Patrick:
The green site is on a natural saddle in the ground, and the green itself is shaped much like a saddle -- it's high at the left front and highest at right rear, low at the right front and lowest at left rear.
The right-hand hole locations are relatively straightforward, although the pronounced slope from back to front is broken up by a couple of small ridges at the edge of the green, instead of just tiers. These make for VERY interesting recovery shots from the right.
The front left location is fairly hard to get to ... you can either play pin high right, or if you drive it right, you may be able to aim to the left front edge and bounce one in close.

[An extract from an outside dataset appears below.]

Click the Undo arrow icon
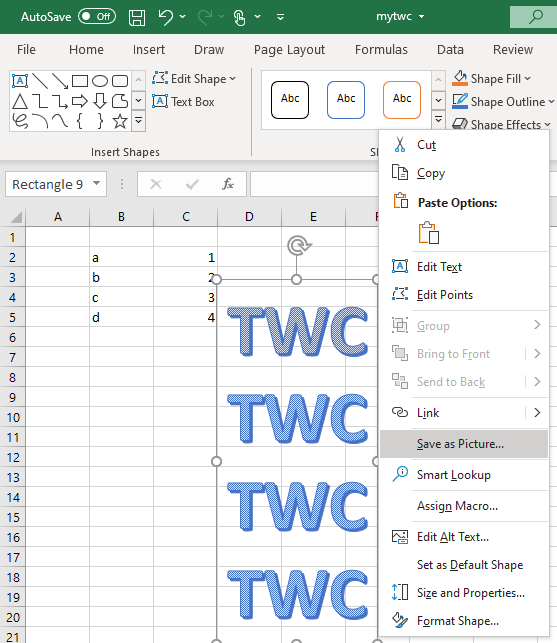Screen dimensions: 557x643 point(166,17)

The back left location is the crazy one. If you go straight at it, a lot of shots will go straight on through into a back left bunker, and others will stop short of going down to the back. The idea for the green came while I was trying to figure out how to prevent a right-handed player from having an unplayable lie if he wound up in the edge of that back bunker, where you couldn't take a stance to play out toward the back left pin. It dawned on me that if we flared up the very back of the green, you could play a shot out that way and then have it gravity-feed back down the slope to the left rear pin. As it turns out, that's also the way to putt or chip from high-right to low-back-left ... play up to the back of the green and watch the ball make a U-turn and feed down to the hole on a gentler fall line.
I think that Bill Coore tried to do something similar with part of the seventh green at Friars Head that Tom Paul was talking about earlier; if so, that's the only green I know of that would be anything like it.